We are developing and applying a range of methods for integrated multi-attribute evaluation under risk, subject to incomplete or imperfect information, and evaluations of decision situations using imprecise utilities, probabilities, and weights, as well as qualitative estimates between these components derived from sets of weight, utility and probability measures. To avoid some mathematical aggregation problems when handling set membership functions and similar, we use higher-order distributions for better discrimination between the possible outcomes.
These methods have been applied in a variety of decision situations, such as Covid-19 mitigation, large-scale energy planning, allocation planning, de-mining, portfolio risks, gold mining, and many others, and is suitable, for instance, in interactive multi-criteria decision analysis approaches to synthesize outcome predictions and stakeholder preferences from multiple perspectives into decision recommendations.
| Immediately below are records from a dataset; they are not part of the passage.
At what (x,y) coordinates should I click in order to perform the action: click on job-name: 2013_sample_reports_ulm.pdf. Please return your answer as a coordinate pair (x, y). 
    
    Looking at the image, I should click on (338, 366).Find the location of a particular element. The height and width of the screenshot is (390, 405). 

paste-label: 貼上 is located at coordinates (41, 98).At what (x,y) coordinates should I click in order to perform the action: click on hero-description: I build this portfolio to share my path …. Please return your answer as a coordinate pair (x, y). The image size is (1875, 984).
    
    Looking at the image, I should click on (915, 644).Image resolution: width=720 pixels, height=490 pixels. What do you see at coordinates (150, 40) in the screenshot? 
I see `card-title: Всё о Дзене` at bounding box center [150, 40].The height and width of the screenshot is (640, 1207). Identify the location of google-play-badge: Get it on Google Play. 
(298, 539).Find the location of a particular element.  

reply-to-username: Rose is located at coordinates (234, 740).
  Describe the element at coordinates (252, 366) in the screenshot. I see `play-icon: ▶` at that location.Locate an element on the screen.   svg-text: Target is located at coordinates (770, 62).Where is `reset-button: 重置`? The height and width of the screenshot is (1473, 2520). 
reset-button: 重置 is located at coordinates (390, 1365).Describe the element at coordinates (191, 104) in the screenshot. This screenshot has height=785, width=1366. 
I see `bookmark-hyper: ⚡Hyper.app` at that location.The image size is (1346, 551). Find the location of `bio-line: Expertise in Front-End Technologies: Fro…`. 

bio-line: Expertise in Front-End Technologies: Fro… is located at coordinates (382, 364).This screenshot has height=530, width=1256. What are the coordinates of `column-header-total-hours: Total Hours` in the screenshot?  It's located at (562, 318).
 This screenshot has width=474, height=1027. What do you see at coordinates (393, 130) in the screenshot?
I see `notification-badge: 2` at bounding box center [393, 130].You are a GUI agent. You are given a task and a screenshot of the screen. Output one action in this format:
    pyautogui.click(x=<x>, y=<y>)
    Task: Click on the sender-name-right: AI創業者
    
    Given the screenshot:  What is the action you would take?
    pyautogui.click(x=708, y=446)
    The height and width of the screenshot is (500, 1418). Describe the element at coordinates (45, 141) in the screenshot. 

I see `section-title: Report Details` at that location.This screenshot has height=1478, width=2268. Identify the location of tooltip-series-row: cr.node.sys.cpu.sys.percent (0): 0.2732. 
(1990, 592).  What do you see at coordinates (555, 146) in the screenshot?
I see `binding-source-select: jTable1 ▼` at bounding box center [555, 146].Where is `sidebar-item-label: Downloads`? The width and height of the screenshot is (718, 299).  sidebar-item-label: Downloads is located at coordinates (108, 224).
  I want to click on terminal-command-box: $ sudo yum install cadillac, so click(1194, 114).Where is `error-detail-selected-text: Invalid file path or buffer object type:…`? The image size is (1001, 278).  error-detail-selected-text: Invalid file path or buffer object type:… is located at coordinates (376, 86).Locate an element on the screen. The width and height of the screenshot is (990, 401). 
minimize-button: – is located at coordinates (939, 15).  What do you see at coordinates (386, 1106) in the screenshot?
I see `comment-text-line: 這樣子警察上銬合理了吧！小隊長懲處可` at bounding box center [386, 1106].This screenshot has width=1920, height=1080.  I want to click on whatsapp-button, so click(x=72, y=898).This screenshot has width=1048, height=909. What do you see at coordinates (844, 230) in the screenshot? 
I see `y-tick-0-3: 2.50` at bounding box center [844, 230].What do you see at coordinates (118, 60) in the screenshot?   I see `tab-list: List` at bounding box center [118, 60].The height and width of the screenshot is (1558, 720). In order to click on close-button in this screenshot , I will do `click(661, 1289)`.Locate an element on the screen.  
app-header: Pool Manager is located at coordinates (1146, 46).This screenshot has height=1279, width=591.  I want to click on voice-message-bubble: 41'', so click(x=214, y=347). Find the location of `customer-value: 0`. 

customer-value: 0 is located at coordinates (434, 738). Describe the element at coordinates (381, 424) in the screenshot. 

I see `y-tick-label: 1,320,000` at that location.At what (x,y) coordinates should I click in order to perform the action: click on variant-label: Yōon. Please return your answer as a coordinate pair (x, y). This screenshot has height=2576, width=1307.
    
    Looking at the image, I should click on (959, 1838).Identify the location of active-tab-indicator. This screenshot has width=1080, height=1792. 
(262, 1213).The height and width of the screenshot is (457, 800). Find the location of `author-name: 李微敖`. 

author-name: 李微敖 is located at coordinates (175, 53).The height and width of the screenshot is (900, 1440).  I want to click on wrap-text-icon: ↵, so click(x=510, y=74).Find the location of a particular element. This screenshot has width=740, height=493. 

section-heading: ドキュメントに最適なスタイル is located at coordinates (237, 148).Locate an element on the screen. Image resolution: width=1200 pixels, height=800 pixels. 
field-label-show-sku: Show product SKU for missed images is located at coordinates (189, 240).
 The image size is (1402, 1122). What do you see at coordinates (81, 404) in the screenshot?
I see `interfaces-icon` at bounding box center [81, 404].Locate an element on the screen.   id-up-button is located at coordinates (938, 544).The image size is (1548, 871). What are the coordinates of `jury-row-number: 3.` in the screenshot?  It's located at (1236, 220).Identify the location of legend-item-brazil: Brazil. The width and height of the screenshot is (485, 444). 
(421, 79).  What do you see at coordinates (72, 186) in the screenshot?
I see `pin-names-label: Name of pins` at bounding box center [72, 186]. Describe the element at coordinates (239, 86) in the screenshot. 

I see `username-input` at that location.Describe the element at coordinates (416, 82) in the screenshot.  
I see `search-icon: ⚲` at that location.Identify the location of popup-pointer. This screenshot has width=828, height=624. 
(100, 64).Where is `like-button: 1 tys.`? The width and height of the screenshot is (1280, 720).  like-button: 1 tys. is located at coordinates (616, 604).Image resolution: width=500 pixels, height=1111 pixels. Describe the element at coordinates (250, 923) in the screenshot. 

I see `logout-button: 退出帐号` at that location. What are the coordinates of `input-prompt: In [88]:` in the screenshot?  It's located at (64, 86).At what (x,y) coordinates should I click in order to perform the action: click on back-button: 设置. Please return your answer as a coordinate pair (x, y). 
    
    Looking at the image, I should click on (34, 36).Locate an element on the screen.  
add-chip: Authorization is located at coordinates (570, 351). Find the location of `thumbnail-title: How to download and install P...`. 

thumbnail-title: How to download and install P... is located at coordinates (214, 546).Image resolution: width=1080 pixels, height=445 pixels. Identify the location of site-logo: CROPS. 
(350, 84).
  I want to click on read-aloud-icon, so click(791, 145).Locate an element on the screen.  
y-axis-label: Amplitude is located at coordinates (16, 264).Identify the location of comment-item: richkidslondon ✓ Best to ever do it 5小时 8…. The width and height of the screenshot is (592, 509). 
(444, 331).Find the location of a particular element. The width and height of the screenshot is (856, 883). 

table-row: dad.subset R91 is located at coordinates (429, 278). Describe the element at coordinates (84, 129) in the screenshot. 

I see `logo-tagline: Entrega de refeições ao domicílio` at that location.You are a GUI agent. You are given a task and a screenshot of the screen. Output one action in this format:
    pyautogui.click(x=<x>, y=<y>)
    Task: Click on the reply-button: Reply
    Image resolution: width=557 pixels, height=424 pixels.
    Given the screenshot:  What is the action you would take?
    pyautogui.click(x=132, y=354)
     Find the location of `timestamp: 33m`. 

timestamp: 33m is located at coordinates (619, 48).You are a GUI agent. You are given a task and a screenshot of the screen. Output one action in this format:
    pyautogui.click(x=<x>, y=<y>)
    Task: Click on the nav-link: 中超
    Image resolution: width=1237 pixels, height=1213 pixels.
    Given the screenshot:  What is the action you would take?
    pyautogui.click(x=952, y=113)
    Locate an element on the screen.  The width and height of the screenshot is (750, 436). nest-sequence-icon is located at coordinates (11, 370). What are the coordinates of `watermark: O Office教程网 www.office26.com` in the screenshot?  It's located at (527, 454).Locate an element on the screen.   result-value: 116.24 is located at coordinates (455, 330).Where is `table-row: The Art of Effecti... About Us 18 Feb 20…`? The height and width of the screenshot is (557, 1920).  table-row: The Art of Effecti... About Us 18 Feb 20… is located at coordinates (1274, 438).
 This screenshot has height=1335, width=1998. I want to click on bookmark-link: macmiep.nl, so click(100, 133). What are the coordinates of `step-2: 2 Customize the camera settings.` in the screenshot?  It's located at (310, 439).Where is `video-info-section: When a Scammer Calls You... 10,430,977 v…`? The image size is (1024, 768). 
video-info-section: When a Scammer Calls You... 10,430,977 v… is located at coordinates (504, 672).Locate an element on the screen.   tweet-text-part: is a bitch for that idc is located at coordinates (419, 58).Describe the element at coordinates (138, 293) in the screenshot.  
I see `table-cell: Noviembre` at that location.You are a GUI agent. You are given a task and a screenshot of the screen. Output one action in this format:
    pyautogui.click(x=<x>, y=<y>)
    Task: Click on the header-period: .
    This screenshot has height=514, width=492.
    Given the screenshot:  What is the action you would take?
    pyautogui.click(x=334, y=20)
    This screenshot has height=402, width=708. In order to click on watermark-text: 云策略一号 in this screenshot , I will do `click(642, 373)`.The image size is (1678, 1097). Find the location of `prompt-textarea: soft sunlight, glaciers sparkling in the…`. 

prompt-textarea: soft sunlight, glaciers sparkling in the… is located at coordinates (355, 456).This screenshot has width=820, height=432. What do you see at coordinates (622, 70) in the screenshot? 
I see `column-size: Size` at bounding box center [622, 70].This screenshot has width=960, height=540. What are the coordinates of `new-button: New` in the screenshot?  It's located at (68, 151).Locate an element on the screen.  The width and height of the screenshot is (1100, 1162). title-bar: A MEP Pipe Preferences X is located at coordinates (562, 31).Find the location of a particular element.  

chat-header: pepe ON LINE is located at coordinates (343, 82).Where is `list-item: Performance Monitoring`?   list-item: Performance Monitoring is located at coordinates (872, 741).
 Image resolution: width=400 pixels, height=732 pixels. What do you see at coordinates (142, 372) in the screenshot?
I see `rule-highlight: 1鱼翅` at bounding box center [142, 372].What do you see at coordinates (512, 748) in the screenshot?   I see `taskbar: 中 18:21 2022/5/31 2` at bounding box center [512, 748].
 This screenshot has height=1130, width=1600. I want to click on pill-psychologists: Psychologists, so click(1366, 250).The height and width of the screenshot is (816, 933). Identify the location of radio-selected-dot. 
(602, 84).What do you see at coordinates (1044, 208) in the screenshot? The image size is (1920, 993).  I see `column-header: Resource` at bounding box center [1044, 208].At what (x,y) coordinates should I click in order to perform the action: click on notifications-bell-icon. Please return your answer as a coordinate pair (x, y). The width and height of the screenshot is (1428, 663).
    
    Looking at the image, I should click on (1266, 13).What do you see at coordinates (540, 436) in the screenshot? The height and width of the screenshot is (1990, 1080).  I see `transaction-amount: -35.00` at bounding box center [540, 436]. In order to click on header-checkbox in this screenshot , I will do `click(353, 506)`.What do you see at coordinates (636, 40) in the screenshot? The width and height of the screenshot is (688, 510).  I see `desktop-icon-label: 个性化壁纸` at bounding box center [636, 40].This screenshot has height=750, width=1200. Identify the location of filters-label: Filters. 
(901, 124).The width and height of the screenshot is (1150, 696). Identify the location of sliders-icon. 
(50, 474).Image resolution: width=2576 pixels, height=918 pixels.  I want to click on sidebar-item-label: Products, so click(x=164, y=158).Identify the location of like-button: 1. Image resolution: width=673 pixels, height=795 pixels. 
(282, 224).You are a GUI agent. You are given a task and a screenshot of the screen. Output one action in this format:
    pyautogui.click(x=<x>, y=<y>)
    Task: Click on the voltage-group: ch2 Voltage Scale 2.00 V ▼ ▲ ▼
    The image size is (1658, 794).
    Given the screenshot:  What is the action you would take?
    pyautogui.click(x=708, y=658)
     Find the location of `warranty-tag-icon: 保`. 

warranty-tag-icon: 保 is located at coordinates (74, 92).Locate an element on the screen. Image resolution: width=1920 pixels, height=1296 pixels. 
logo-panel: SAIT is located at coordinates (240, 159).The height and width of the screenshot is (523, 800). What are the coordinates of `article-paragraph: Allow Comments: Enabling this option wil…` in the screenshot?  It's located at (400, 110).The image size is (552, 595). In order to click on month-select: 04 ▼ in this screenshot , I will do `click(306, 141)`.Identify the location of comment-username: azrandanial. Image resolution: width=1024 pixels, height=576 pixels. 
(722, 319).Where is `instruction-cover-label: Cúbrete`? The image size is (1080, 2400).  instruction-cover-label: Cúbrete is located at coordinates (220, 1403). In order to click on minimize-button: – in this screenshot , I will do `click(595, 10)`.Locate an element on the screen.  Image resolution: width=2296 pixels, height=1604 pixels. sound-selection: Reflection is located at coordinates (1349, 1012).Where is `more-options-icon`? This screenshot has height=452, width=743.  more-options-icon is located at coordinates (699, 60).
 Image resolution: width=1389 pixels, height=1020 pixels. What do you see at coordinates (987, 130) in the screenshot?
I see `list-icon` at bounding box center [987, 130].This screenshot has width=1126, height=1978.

The methodological components could be partitioned into:
(i) a co-creative preference elicitation component,
(ii) a multi-criteria component,
(iii) a risk analytical component, and
(iv) an aggregation and analysis component.
We emphasize the involvement of stakeholders in the decision-making processes and model development as it is generally essential for catering to stakeholder requirements, but also for increasing the acceptability of the decisions. Policy-makers need, for instance, to weigh their decisions against the political costs of implementing sometimes unpopular sets of measures. Not least in emergency situations, a distributed decision-making process could contribute to ensuring that the responsibilities for the results are as well distributed, lowering the political costs and making way for the consideration of a variety of criteria relevant to the problems at hand.